NewsTracker Answers for week of Mar. 07, 2011

Q: Enticed by record gold prices, leftist guerrillas and right-wing paramilitary squads are rushing into Colombia's gold fields to find money to keep fighting a four-decade civil war. Where is Colombia?

Circle the area on this map


Q: Gold mines are a relatively new venture for Colombian rebels. Where have they gotten most of their money to keep fighting?

A. Blood diamonds

B. Banana plantations

C. Coca crops

D. Oil wells


C. While the government says its efforts have cut coca leaf production by 60 percent since 2000, Colombia still is a major source of the plants used to make cocaine. Rebels have collected millions of dollars from traffickers filling the soaring U.S. demand for illegal drugs.


Q: Which of its neighbors was part of Colombia until 1903?

A. Ecuador

B. Panama

C. Peru

D. Venezuela


B. After Colombia rejected a deal with the United States to build a canal across the isthmus of Panama, U.S. President Theodore Roosevelt promised to support Panama's separatist movement. With help from the U.S. Navy, Panama gained its independence and the U.S. got its canal.


Q: Which nation has discussed financing a "dry canal," a rail link between Colombian ports on the Pacific Ocean and Caribbean Sea?

A. United States

B. Bolivia

C. China

D. Venezuela


C. A dry canal could make Colombia a hub where imported Chinese goods would be assembled for re-export throughout the Americas and Latin American raw materials would begin the return journey to China.

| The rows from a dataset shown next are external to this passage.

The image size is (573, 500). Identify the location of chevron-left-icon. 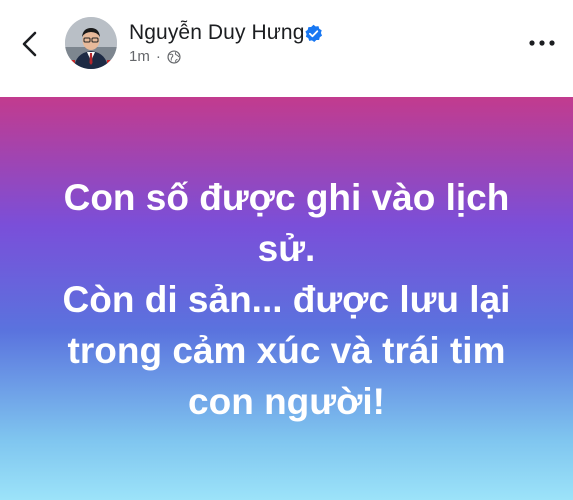
(30, 44).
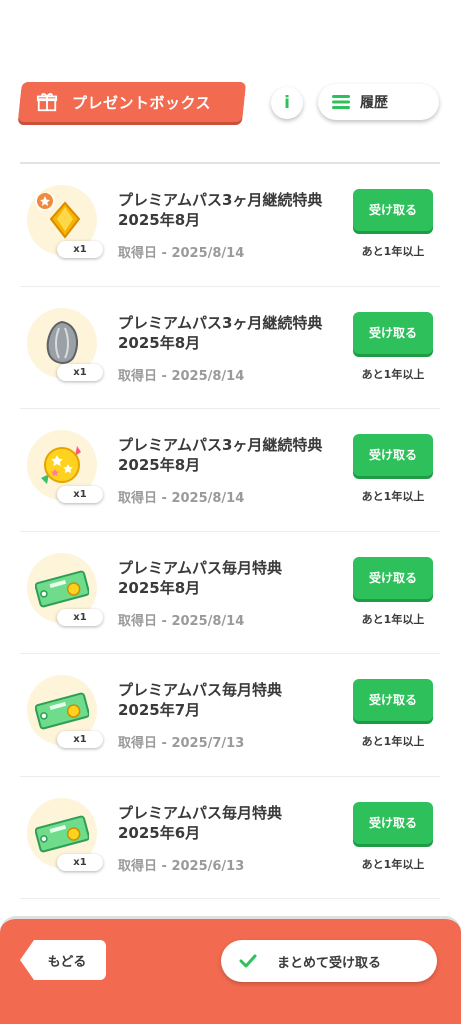 Image resolution: width=461 pixels, height=1024 pixels. I want to click on gift-icon, so click(47, 102).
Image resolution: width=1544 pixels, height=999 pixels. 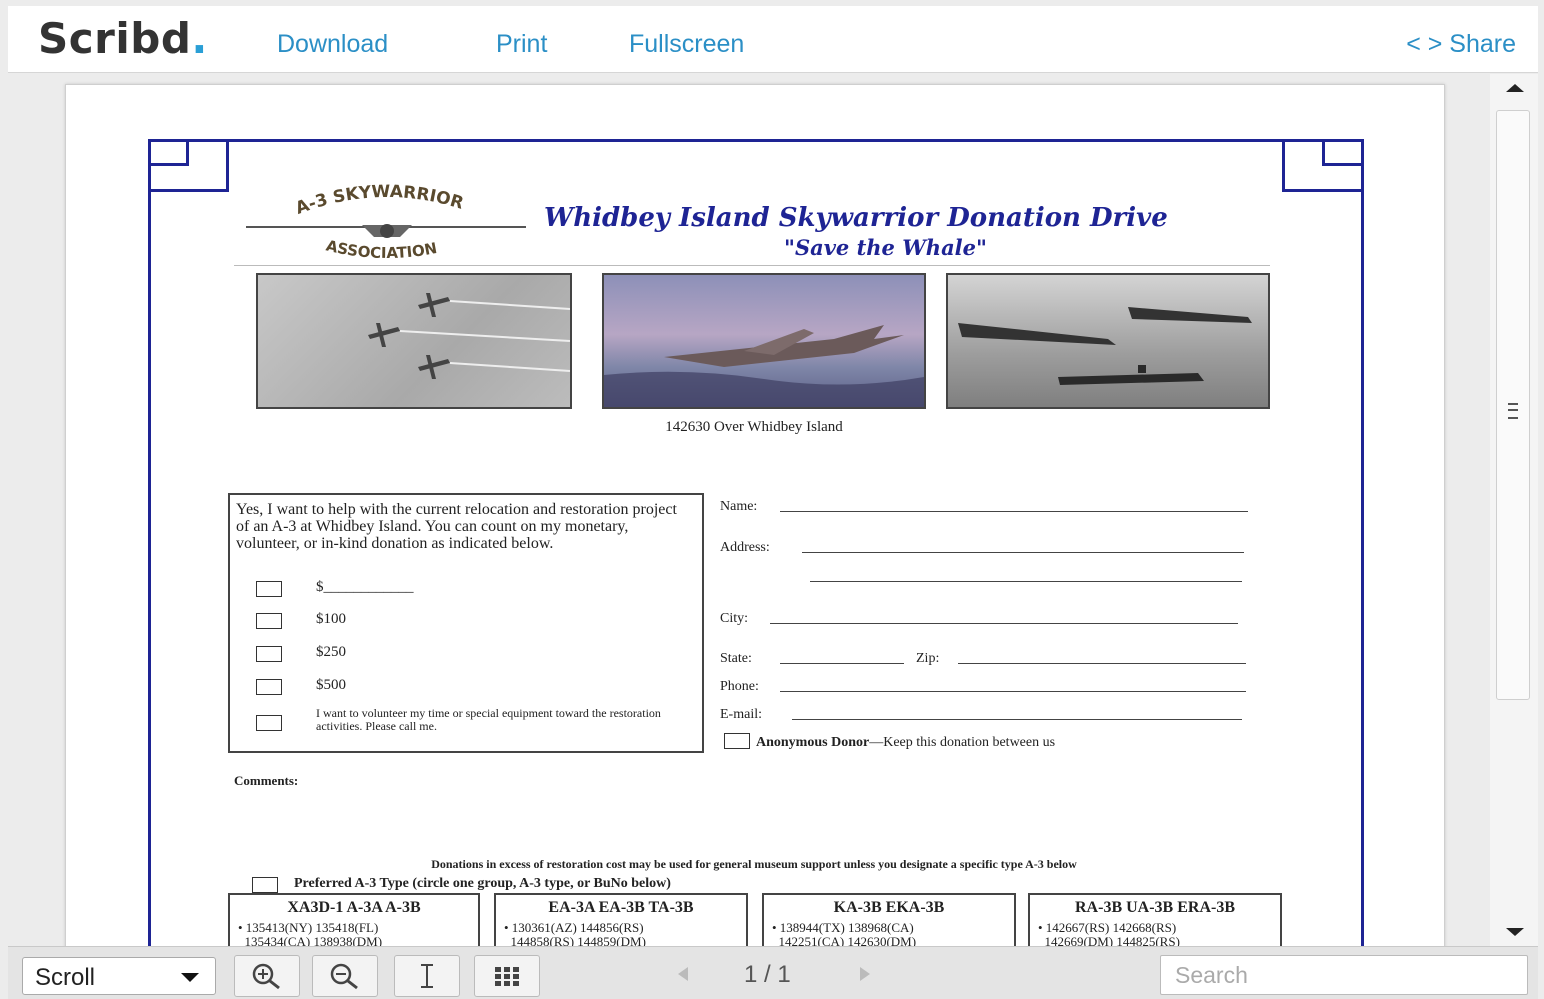 I want to click on photo-whidbey-island, so click(x=764, y=341).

Q: Most Colombians are . . .

A. White

B. Black

C. Mulatto

D. Mestizo


D. Mestizos (people of mixed European and Native American descent) account for 58 percent of Colombians. Another 20 percent are white (European), 14 percent are mulatto (mixed African and European), 4 percent are black (African), 3 percent are mixed African and American Indian and 1 percent are Native American.